OSCAR

OSCAR

Humongous Corpus

Inria

ALMAnaCH

OSCAR

OSCAR or Open Super-large Crawled ALMAnaCH coRpus is a huge multilingual corpus obtained by language classification and filtering of the Common Crawl corpus using the goclassy architecture.

OSCAR is currently shuffled at line level and no metadata is provided. Thus it is mainly intended to be used in the training of unsupervised language models for NLP.

Data is distributed by language in both original and deduplicated form. There are currently 166 different languages available. If you use OSCAR please consider giving us some feedback using the contact form down below. Also consider citing our paper.

If you want to contribute to OSCAR, for example by tokenizing one of the corpora for a particular language, or by helping us translate our webpage, please open a pull request here.

The corpus was put together by Pedro J. Ortiz, Benoît Sagot, and Laurent Romary.

New: If you need the unshuffled version of OSCAR, please contact us using the contact form down below. Please include your name, affiliation, contact details, which languages do you need and a brief description of how you intend to use OSCAR.

Even though OSCAR is not Postcardware, we do appreciate when our users send us a postcard. If you want to send us one, you can find the address in the contact section down below.

Corpus

Citing OSCAR

If you use OSCAR to train a language model, text generation model or any other ML model in general please consider citing our latest paper:

@inproceedings{ortiz-suarez-etal-2020-monolingual,
    title = "A Monolingual Approach to Contextualized Word Embeddings for Mid-Resource Languages",
    author = "Ortiz Su{\'a}rez, Pedro Javier  and
      Romary, Laurent  and
      Sagot, Beno{\^\i}t",
    booktitle = "Proceedings of the 58th Annual Meeting of the Association for Computational Linguistics",
    month = jul,
    year = "2020",
    address = "Online",
    publisher = "Association for Computational Linguistics",
    url = "https://www.aclweb.org/anthology/2020.acl-main.156",
    pages = "1703--1714",
    abstract = "We use the multilingual OSCAR corpus, extracted from Common Crawl via language classification, filtering and cleaning, to train monolingual contextualized word embeddings (ELMo) for five mid-resource languages.
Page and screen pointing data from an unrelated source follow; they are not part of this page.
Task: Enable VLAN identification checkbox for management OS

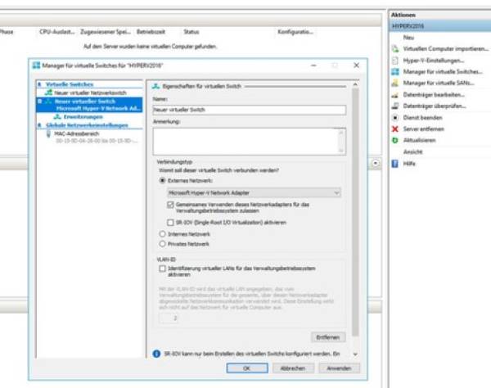Action: point(162,269)
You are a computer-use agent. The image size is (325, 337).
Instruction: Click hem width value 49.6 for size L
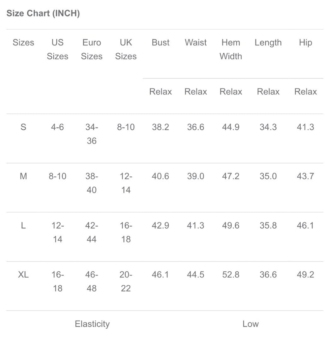click(x=231, y=226)
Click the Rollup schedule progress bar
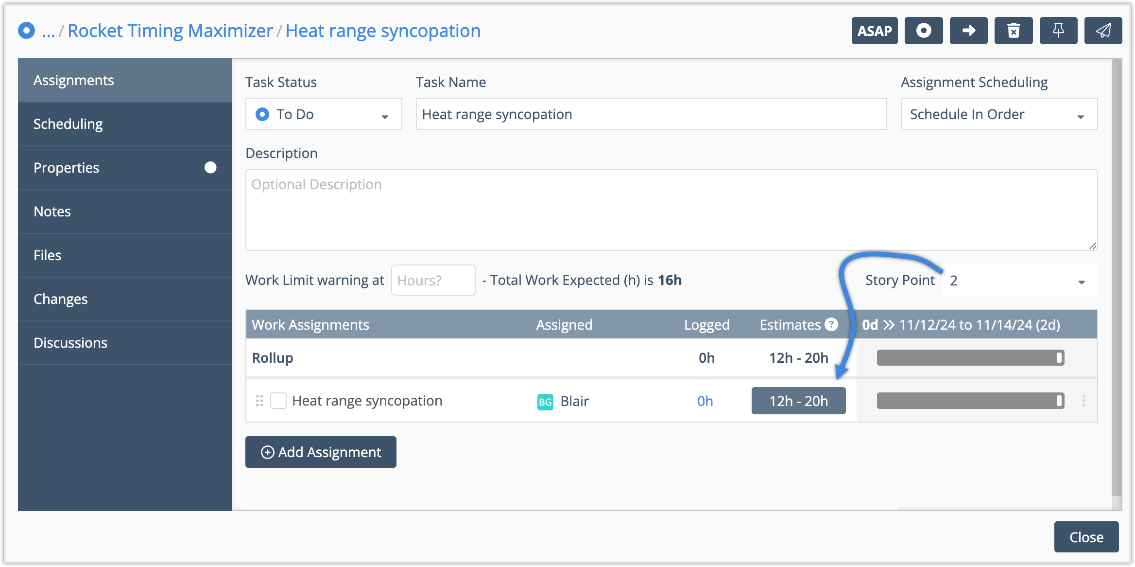The width and height of the screenshot is (1135, 567). [x=970, y=358]
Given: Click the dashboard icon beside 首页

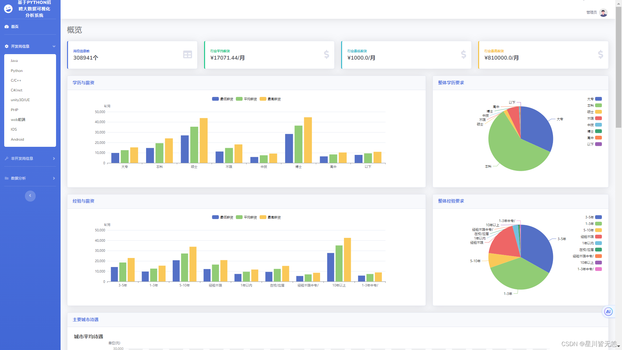Looking at the screenshot, I should click(6, 27).
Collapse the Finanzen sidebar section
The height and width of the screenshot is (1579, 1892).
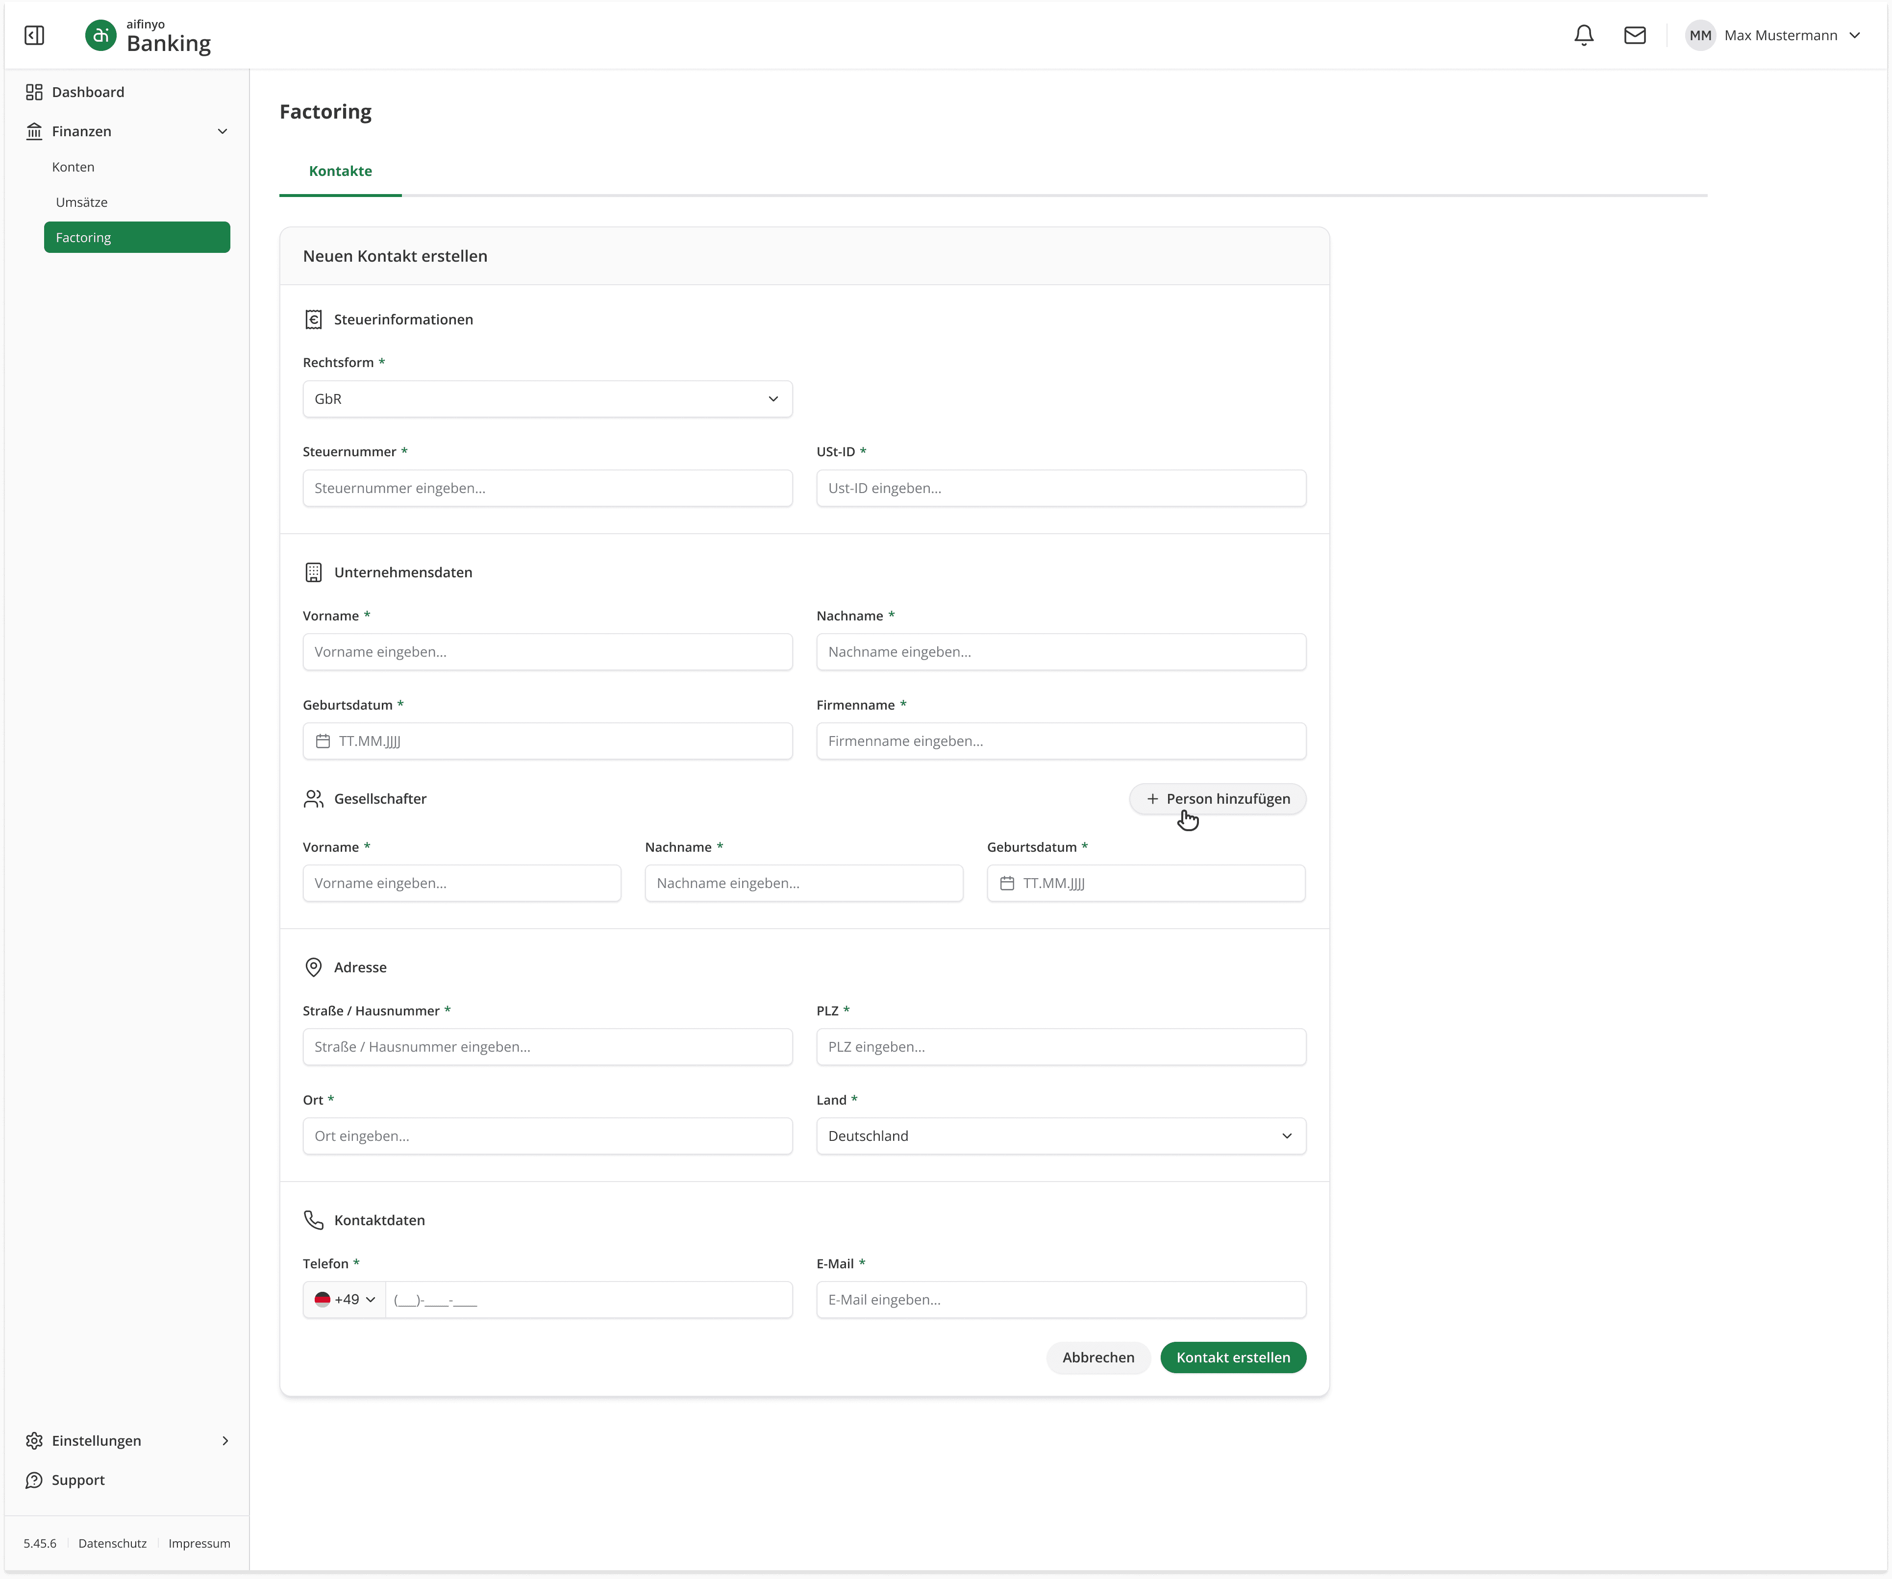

We then compare the performance of OSCAR-based and Wikipedia-based ELMo embeddings for these languages on the part-of-speech tagging and parsing tasks. We show that, despite the noise in the Common-Crawl-based OSCAR data, embeddings trained on OSCAR perform much better than monolingual embeddings trained on Wikipedia. They actually equal or improve the current state of the art in tagging and parsing for all five languages. In particular, they also improve over multilingual Wikipedia-based contextual embeddings (multilingual BERT), which almost always constitutes the previous state of the art, thereby showing that the benefit of a larger, more diverse corpus surpasses the cross-lingual benefit of multilingual embedding architectures.",
}

If you however use the goclassy pipeline or just use OSCAR for any non machine learning related application, please consider citing the original paper:

@inproceedings{OrtizSuarezSagotRomary2019,
  author    = {Pedro Javier {Ortiz Su{\´a}rez} and Beno{\^i}t Sagot and Laurent Romary},
  title     = {Asynchronous pipelines for processing huge corpora on medium to low resource infrastructures},
  series = {Proceedings of the Workshop on Challenges in the Management of Large Corpora (CMLC-7) 2019. Cardiff, 22nd July 2019},
  editor    = {Piotr Bański and Adrien Barbaresi and Hanno Biber and Evelyn Breiteneder and Simon Clematide and Marc Kupietz and Harald L{\"u}ngen and Caroline Iliadi},
  publisher = {Leibniz-Institut f{\"u}r Deutsche Sprache},
  address   = {Mannheim},
  doi       = {10.14618/ids-pub-9021},
  url       = {http://nbn-resolving.de/urn:nbn:de:bsz:mh39-90215},
  pages     = {9 -- 16},
  year      = {2019},
  abstract  = {Common Crawl is a considerably large, heterogeneous multilingual corpus comprised of crawled documents from the internet, surpassing 20TB of data and distributed as a set of more than 50 thousand plain text files where each contains many documents written in a wide variety of languages. Even though each document has a metadata block associated to it, this data lacks any information about the language in which each document is written, making it extremely difficult to use Common Crawl for monolingual applications. We propose a general, highly parallel, multithreaded pipeline to clean and classify Common Crawl by language; we specifically design it so that it runs efficiently on medium to low resource infrastructures where I/O speeds are the main constraint. We develop the pipeline so that it can be easily reapplied to any kind of heterogeneous corpus and so that it can be parameterised to a wide range of infrastructures. We also distribute a 6.3TB version of Common Crawl, filtered, classified by language, shuffled at line level in order to avoid copyright issues, and ready to be used for NLP applications.},
  language  = {en}
}

Citing our papers can help us with both funding and project visibility, so please consider doing it!

The Unshuffled OSCAR

Due to ethic and copyright reasons, the unshuffled OSCAR is not currently distributed freely, if you need a copy of any of the unshuffled sub-corpora, please contact us using the contact form down below. Please include your name, affiliation, contact details, which languages do you need and a brief description of how you intend to use OSCAR. We will evaluate your request and answer accordingly.

Send us a postcard!

Even though OSCAR is not Postcardware, we do appreciate when our users send us a postcard. If you want to send us one, you can find the address in the contact section down below.

Downloading OSCAR

All the data is distributed by language, both the original and the deduplicated versions of the data are available. To download a file just click the desired link on the table below. We recommend the use of pigz to decompress the bigger files in OSCAR.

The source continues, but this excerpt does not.